| EXERCISE REQUIREMENTS |
[1] From the article about Quincy the turtle, write out the passage starting at "At least not" and ending at "visiting the Center.".
[2] Answer these questions using the article about Quincy the turtle.
(a) On what date was Quincy's fifth leg amputated?
(b) What foods are Quincy and Tripod eating inside the Nature Center?
(c) What tool did Micinilio use to cut off the leg?

| TEXT SEGMENT |
═══

Ansonia’s Quincy now a quad
ANSONIA-While Quincy is now a quad there are no plans to change her name.
At least not according to Dawn Sotir, a ranger at the Ansonia Nature Center on Deerfield Road.
“She’s doing quite well now,” said Sotir of Quincy who had her mutated fifth leg amputated Aug. 23 by Veterinarian James Micinilio, of Countryside Veterinary Hospital on Shelton’s,Leavenworth Road. “For the first three days she was lethargic, not eating, keeping her head down. So we brought her friend Tripod (a three-legged fellow Eastern Box Turtle) into the cage with her and she perked right up.”
Now the pair are inside the Nature Center sunning under an Ultraviolet light and feasting on watermelon, carrots and worms.
“She really loves the squiggly red worms,” said Joshua Tyler, a high school volunteer at the Center.
It wasn’t long ago that Sotir, Tyler and others noticed something wrong with Quincy, a favorite of children visiting the Center.
“She was having a lot of stress moving,”Sotir said. “The leg was cold to the touch.”
So Micinilio was called.
“Her shell was closing in on the leg,” said Micinilio. “Eventually it would have acted like a tourniquet. I thought it best to amputate it.”
Working in his Bridgeport Avenue facility, Micinilio anesthesized Quincy and then used a bone saw to cut the leg off near the forearm.

═══

| RAW DATA |
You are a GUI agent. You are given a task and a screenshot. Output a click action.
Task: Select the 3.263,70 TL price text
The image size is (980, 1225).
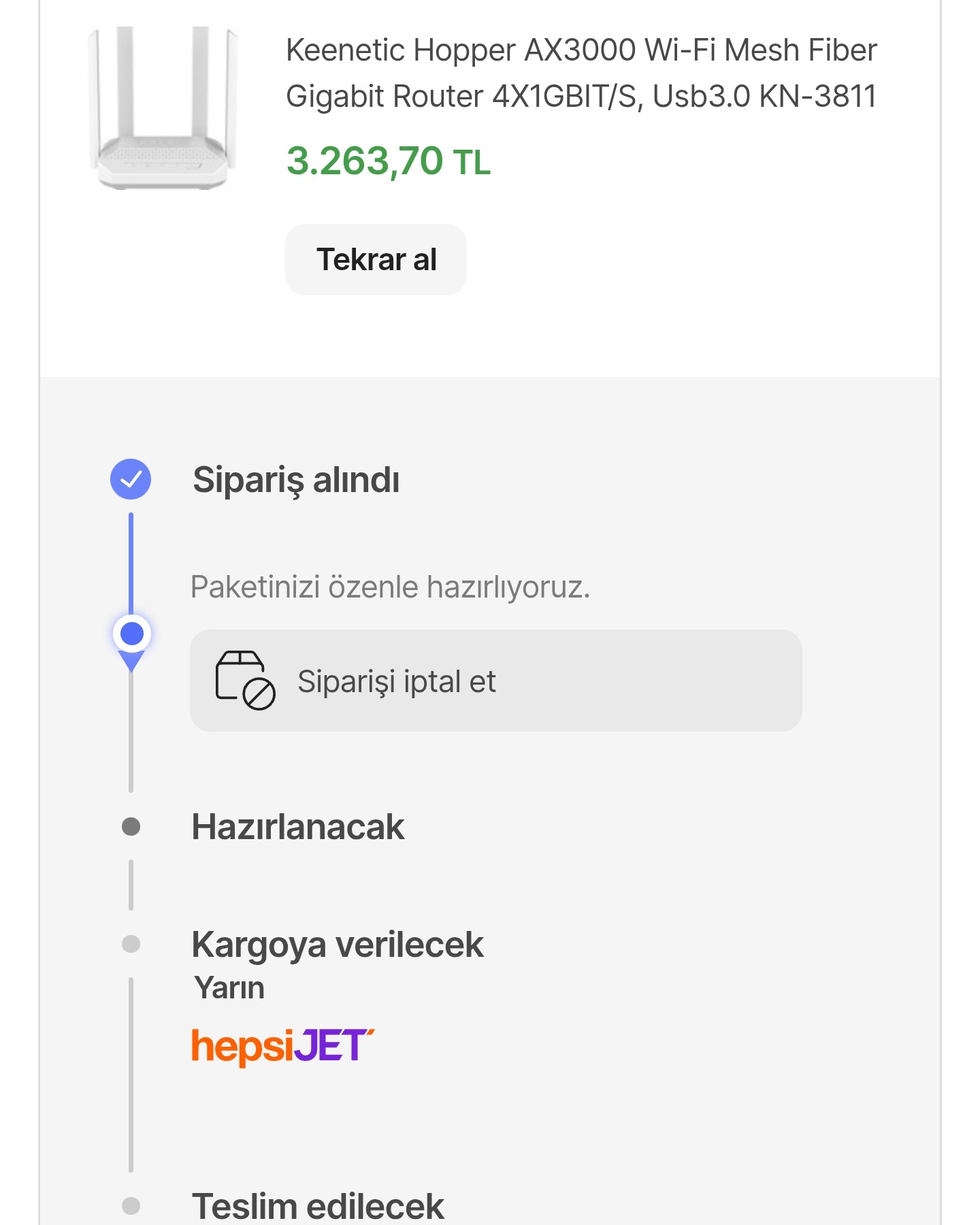[x=388, y=161]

═══

| WRITTEN RESPONSES |
[1]
At least not according to Dawn Sotir, a ranger at the Ansonia Nature Center on Deerfield Road.
“She’s doing quite well now,” said Sotir of Quincy who had her mutated fifth leg amputated Aug. 23 by Veterinarian James Micinilio, of Countryside Veterinary Hospital on Shelton’s,Leavenworth Road. “For the first three days she was lethargic, not eating, keeping her head down. So we brought her friend Tripod (a three-legged fellow Eastern Box Turtle) into the cage with her and she perked right up.”
Now the pair are inside the Nature Center sunning under an Ultraviolet light and feasting on watermelon, carrots and worms.
“She really loves the squiggly red worms,” said Joshua Tyler, a high school volunteer at the Center.
It wasn’t long ago that Sotir, Tyler and others noticed something wrong with Quincy, a favorite of children visiting the Center.

[2]
(a) Aug. 23
(b) Watermelon, carrots and worms
(c) A bone saw